■ Task input ■
▼▼▼
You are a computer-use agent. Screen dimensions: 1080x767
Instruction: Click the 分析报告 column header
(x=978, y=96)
▲▲▲
▼▼▼
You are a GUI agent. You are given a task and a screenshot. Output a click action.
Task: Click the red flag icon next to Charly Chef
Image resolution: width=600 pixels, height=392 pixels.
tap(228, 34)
▲▲▲
■ Aim of the task ■
Search the data for "agent". Copy each line that has it.

■ Answer for the task ■
You are a computer-use agent. Screen dimensions: 1080x767
You are a GUI agent. You are given a task and a screenshot. Output a click action.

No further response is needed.